----- Records for this exercise

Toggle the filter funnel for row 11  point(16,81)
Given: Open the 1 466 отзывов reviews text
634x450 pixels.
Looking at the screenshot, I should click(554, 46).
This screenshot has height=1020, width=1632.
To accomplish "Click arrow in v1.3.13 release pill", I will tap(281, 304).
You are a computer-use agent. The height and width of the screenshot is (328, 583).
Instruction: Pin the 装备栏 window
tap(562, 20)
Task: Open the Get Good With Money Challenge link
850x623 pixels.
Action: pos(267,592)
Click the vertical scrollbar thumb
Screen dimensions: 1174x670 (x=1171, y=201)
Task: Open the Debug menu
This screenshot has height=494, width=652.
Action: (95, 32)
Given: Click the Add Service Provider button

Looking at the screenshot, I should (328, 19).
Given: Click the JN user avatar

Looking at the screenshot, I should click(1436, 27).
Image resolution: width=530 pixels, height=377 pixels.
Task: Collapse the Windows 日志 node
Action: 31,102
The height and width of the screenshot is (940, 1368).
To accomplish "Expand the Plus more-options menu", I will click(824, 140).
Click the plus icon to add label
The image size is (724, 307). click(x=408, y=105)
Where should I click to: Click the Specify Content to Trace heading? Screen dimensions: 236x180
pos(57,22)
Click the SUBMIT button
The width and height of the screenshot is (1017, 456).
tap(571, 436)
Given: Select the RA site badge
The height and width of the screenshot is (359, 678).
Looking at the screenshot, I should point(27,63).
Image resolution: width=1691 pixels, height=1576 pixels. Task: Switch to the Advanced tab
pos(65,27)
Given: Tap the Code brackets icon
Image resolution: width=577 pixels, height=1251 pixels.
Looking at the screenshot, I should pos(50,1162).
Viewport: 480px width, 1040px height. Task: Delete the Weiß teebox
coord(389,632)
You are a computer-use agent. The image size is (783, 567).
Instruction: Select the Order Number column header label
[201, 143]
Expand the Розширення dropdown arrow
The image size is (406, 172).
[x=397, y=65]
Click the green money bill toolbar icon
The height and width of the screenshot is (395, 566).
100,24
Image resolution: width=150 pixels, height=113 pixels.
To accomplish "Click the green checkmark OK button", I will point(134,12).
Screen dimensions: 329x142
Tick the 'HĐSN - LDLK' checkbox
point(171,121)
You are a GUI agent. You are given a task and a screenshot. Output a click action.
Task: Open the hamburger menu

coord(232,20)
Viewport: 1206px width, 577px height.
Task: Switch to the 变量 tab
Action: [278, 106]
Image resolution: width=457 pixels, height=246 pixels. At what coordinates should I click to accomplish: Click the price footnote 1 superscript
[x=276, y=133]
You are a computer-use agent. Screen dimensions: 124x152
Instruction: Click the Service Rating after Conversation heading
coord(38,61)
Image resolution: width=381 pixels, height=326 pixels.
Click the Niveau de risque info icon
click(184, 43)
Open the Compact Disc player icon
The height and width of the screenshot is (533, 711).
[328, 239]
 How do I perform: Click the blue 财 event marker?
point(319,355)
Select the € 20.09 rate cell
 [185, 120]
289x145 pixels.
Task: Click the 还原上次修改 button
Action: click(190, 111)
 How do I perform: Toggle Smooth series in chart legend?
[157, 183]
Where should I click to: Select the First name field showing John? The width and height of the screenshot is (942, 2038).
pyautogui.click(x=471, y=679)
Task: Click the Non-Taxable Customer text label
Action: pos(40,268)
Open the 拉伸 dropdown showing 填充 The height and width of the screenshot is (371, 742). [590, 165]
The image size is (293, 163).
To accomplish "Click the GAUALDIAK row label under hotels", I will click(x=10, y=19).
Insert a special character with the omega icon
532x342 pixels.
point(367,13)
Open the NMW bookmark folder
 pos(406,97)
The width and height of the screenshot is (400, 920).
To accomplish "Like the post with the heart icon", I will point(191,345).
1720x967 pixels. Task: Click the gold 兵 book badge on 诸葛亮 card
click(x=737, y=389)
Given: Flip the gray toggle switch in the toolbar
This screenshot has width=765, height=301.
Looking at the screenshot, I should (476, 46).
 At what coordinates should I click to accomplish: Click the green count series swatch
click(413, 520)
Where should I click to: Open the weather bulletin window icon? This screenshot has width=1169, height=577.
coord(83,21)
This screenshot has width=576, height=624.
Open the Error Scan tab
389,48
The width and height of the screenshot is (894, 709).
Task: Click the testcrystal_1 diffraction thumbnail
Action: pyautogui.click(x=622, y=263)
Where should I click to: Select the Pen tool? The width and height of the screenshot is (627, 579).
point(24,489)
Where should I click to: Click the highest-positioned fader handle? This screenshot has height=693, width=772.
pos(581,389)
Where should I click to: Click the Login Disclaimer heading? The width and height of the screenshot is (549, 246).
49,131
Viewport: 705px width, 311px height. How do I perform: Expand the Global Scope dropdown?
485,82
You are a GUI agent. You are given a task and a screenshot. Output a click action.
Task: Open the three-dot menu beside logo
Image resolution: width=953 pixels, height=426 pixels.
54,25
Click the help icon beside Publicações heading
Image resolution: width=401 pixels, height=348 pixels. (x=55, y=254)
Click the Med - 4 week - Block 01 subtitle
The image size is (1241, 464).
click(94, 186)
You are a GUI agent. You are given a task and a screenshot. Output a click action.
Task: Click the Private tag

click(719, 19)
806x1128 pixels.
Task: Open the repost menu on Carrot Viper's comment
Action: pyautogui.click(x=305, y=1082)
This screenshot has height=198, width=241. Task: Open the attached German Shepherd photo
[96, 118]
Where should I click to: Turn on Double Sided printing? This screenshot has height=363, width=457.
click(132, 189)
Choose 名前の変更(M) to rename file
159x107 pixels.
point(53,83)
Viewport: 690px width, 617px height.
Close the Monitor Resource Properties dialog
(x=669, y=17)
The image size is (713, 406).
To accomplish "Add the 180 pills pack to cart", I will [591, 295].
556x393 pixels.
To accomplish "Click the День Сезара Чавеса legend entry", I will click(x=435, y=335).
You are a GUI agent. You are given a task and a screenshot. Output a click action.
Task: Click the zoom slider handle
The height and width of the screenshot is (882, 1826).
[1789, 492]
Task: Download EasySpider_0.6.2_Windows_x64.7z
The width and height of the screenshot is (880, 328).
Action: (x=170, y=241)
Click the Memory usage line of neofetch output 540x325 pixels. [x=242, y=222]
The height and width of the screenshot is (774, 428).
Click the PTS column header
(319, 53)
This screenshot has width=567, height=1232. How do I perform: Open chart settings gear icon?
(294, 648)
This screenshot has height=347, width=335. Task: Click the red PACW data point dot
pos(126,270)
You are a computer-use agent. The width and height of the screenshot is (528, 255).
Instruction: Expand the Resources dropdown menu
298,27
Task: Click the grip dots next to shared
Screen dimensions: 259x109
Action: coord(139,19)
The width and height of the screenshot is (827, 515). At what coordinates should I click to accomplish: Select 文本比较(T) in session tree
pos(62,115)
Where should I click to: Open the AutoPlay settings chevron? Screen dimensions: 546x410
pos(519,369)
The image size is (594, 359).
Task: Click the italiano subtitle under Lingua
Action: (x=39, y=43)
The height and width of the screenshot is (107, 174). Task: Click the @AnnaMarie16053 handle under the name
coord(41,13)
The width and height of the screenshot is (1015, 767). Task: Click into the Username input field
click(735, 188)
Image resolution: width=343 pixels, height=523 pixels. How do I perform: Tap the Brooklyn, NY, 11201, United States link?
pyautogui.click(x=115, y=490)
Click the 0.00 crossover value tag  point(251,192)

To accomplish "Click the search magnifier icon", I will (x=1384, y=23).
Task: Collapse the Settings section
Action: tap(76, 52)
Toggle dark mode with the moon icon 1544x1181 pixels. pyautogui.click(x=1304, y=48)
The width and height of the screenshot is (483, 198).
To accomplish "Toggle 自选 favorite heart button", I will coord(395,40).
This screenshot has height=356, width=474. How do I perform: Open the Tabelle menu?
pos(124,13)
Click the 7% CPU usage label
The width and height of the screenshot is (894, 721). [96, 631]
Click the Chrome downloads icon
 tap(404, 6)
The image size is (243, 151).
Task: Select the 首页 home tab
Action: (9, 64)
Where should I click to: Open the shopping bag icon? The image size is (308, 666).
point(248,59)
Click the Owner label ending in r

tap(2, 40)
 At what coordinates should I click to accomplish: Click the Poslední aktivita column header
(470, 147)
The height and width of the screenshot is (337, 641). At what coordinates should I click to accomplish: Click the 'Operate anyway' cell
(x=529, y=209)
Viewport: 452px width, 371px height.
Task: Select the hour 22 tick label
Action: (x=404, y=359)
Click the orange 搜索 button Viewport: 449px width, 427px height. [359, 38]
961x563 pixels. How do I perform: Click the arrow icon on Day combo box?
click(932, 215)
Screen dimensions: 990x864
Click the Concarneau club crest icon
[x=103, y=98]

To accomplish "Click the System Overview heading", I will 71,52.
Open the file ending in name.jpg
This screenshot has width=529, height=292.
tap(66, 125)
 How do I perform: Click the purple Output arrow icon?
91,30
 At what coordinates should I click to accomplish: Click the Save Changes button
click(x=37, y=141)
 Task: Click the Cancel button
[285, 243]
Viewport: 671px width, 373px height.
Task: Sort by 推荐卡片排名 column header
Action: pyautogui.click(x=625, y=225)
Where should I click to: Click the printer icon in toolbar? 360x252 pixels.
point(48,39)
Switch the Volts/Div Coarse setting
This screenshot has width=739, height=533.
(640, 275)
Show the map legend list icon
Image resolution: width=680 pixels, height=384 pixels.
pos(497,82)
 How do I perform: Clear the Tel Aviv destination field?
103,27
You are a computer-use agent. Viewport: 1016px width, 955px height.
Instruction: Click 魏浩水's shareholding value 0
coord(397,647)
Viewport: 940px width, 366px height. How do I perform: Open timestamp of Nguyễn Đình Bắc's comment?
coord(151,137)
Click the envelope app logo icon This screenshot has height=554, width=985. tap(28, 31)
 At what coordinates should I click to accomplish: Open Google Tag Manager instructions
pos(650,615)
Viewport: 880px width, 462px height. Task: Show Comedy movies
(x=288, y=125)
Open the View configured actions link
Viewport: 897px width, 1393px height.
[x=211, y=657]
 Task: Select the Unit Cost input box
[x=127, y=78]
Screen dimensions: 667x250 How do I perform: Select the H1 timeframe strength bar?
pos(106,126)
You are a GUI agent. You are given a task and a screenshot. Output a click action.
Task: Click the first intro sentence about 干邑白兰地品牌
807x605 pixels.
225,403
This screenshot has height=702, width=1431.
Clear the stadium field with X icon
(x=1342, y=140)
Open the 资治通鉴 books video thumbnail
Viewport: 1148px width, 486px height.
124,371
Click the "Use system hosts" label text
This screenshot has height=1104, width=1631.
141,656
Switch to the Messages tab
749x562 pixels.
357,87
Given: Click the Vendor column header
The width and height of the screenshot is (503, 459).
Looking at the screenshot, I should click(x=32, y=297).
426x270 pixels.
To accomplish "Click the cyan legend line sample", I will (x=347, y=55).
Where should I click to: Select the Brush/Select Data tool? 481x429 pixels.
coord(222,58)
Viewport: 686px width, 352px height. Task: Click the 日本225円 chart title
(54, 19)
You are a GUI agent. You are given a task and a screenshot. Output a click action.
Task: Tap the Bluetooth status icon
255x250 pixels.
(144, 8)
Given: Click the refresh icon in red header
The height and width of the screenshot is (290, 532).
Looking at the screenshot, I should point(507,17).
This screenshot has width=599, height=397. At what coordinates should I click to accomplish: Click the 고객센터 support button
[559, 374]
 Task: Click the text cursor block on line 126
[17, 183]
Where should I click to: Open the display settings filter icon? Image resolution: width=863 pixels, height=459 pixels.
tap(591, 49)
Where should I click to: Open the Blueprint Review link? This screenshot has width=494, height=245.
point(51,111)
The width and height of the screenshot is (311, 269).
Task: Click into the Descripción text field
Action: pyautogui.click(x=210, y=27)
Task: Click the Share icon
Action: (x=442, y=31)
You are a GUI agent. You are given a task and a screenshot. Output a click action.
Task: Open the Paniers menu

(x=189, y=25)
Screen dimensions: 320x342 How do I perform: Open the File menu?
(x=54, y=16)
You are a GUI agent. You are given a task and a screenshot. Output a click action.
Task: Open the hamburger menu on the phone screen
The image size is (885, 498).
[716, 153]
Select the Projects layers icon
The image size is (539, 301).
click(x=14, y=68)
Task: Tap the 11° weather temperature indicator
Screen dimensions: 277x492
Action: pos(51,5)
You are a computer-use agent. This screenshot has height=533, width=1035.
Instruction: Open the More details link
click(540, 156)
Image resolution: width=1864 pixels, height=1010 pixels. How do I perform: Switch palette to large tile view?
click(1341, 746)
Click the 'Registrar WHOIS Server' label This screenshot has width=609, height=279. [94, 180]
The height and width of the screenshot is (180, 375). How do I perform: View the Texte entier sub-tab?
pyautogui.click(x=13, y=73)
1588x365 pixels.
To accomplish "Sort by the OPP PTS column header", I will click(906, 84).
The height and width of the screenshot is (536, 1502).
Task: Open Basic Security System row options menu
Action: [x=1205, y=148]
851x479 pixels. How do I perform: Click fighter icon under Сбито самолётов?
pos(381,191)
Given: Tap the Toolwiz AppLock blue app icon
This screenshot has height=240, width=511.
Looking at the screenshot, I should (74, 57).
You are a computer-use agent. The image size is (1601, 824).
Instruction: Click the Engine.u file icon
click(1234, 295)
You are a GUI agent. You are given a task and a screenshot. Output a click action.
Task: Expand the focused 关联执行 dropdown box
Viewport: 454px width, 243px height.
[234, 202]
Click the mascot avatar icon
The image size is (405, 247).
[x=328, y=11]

----------

Task requirements:
Show every line of the data in which the word "computer" appears.

Solution for this problem:
You are a computer-use agent. The height and width of the screenshot is (328, 583).
You are a computer-use agent. The image size is (783, 567).
You are a computer-use agent. Screen dimensions: 124x152
You are a computer-use agent. The width and height of the screenshot is (528, 255).
You are a computer-use agent. Viewport: 1016px width, 955px height.
You are a computer-use agent. This screenshot has height=533, width=1035.
You are a computer-use agent. The image size is (1601, 824).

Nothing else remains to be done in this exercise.